On 25 January 2012 the European Commission published its proposed package of reforms for the Data Protection Directive 1995, which was implemented into UK law as the Data Protection Act 1998. The comments period closed on March 7. The reform package will now pass to the European Parliament and the EU member states (meeting in the Council of Ministers) for discussion. The final package will take effect two years after adoption.

Data protection law is an important part of preserving personal privacy rights, which otherwise could be easily overwhelmed by the power of government agencies and corporations that hold information about individuals. Despite the many changes in the landscape since 1995 – at that time companies like Google and Facebook were yet to be founded, and mobile phones were used by only a tiny percentage of the population – the basic principles have held up well. What the reforms seek to do is improve the consistency of the directive's operation across the EU's 27 member countries, lower compliance costs for businesses, and make data protection regulators more accountable. The package also seeks to add new citizen rights such as the right to data portability (so that you can download all the data a particular company has about you in a format you can use) and the right to delete your data, also popularised as the right to be forgotten.

The Open Rights Group believes that individual privacy is a key human right and that data protection law is both an important protector of individual privacy and a necessary part of ensuring a fair balance of power between individuals and large organisations. Citizens need the law to assure them of the ability to control the use of their data, while today's international, data-driven businesses would prefer to have as few restrictions as possible. Large American companies in particular would like standards to be kept low and to be allowed to set their own rules, much as they do in the US, where privacy rights are governed by the lengthy contracts – privacy policies – users are expected to read and agree to.

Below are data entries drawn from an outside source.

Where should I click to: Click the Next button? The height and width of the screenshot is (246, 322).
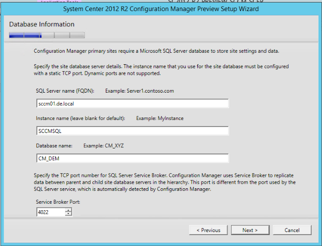pos(250,230)
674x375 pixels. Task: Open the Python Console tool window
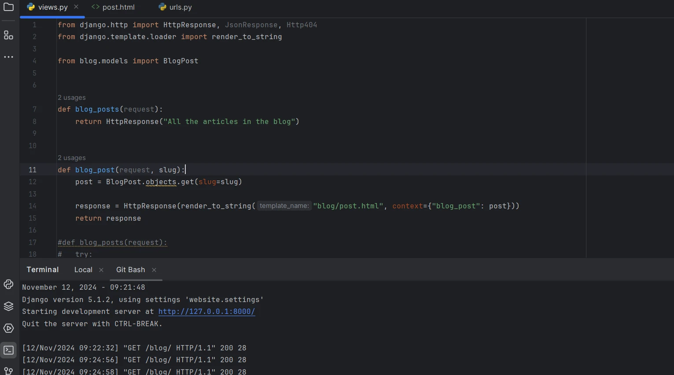click(x=8, y=284)
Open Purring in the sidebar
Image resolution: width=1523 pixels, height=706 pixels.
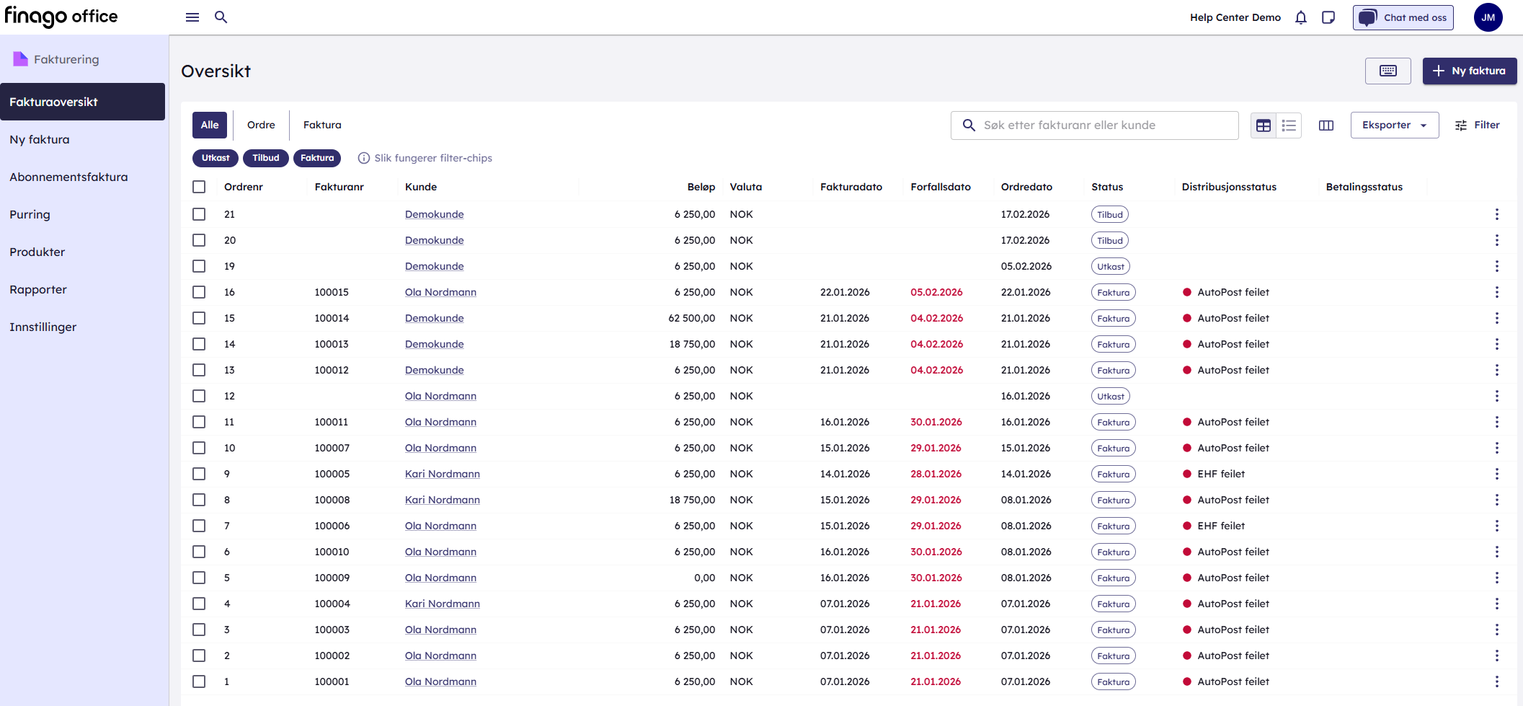tap(30, 214)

"Information is the oil of the 21st century," said Mark Getty, the oil magnate's grandson, and on that basis ORG believes it is anti-competitive to allow individual companies to build up large silos of data they can use to lock users into their services. Increasingly, privacy is not only a human right but also part of the right to choose whom to do business with.

ORG has in general welcomed the Commission's proposals, in particular the increased consistency in the law's application across the EU; the clearer test for applicability of EU law; the principles of "privacy by design" and "privacy by default"; the requirement for notification when there are data breaches; and the right for organisations to represent individuals whose privacy rights have been harmed. More problematic are the proposals surrounding the transfer of data to non-EU countries, which fail to resolve concerns that data held in the US, particularly about EU citizens' political activities, is subject to subpoena under the Foreign Intelligence Surveillance and PATRIOT Acts. ORG believes that the proposals for data portability could also be improved; greater interoperability between services is needed, particularly with respect to smartphones, whose use is often tied to a user ID on a matching online service (for Androids, Google, and for iPhones, Apple). ORG also favours increased use of privacy risk assessments when new technology systems such as Oyster and smart meter systems are deployed.

Finally, ORG is concerned that the maximum applicable fine has been reduced to 2 percent of global corporate income (from 5 percent in earlier leaked draft), presumably in response to commercial pressure. ORG believes that strong sanctions and protections are necessary to prevent EU citizens' fundamental rights from being trampled upon.

The data protection reforms, when finalised, will also provide an opportunity for the UK to revamp its national data protection law and the functioning of the Information Commissioner's Office, both of which are weak and ineffective compared to those of other EU countries. The UK Act is not in compliance with the 1995 directive. In 2010, the European Commission asked the UK to strengthen the ICO's powers as required by EU law.